Never underestimate how quickly the weather can turn, and ALWAYS make sure that you're prepared for any kind of weather. Here's a handy guide to help you pack for travel in Iceland.
Other dangers in Iceland
We've listed the main dangers in Iceland. Whatever activity you plan on doing in Iceland, be sure to inform yourself of the location before doing anything rash. Look out for information signs in the areas where you are traveling.
Other dangers include falling into cracks on glaciers, getting stuck inside unstable ice caves or burning yourself on hot springs. Never go hiking on a glacier or enter an ice cave unless you're with someone that knows the area and the landscape extremely well.
Be careful around hot springs and don't step too close - you may not fall in but the surrounding mud can be just as hot and your feet could sink into it.
Take note that off-road and off-track driving is illegal in Iceland. The tracks can sometimes be hard to see, but are still regarded as roads. If you can't see a clear track, then you're driving off-road and you're both damaging the nature, and possibly putting yourself at a great risk.
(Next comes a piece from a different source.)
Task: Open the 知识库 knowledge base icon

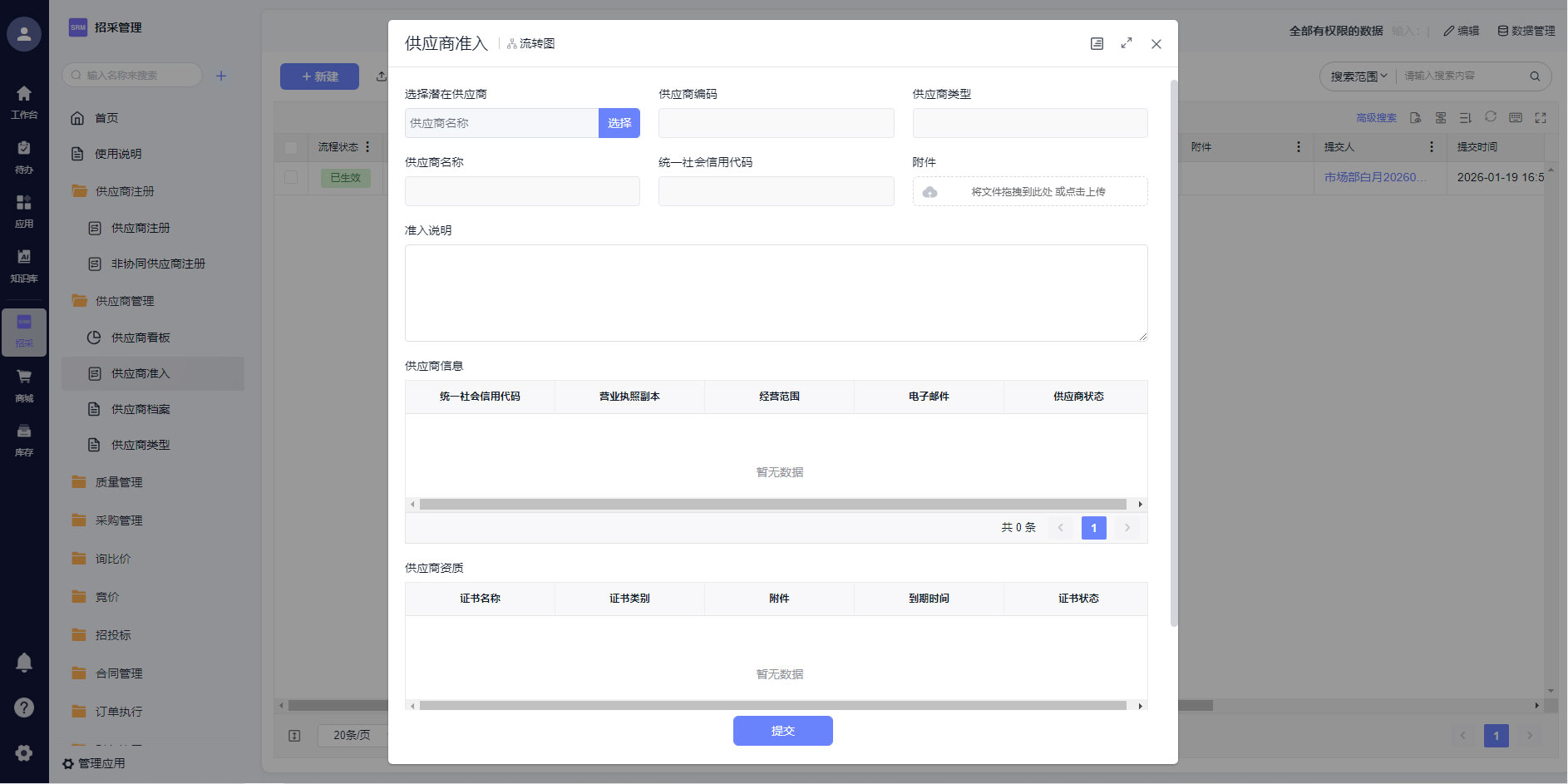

Driving in the highlands requires a 4WD car, as well as driving towards the popular plane wreck in south Iceland. Do NOT attempt to drive to the plane wreck or in the highlands on a low car that doesn't have a 4 wheel drive. Your car will most likely get stuck, and you may have to wait a long time before receiving help (as well as pay for the damages to the car).
Be careful when driving in Iceland, there are many single lane bridges and if you have an accident somewhere or get stuck, then there tend to be long distances to the nearest gas station, police station or hospital.
Some people are concerned about dangerous animals in Iceland. You have nothing to fear from the Icelandic animals, except perhaps some birds attacking you when they're protecting their eggs. Only be careful not to hit any birds, sheep, cows or reindeers whilst driving, you may wound or kill the animals, and the crash can also harm yourself.
Although Iceland is a volcanic island, then you also don't need to fear earthquakes or volcanic eruptions. No-one has ever been seriously harmed directly due to an earthquake nor a volcanic eruption in Iceland. Find out more about volcanoes in Iceland here.
So to keep safe in Iceland: Read about the location where you're traveling, prepare yourself for all kinds of weather, check the weather forecast, dress warmly, inform people where you are going and don't ignore local advice and/or warning signs. They're there for a reason.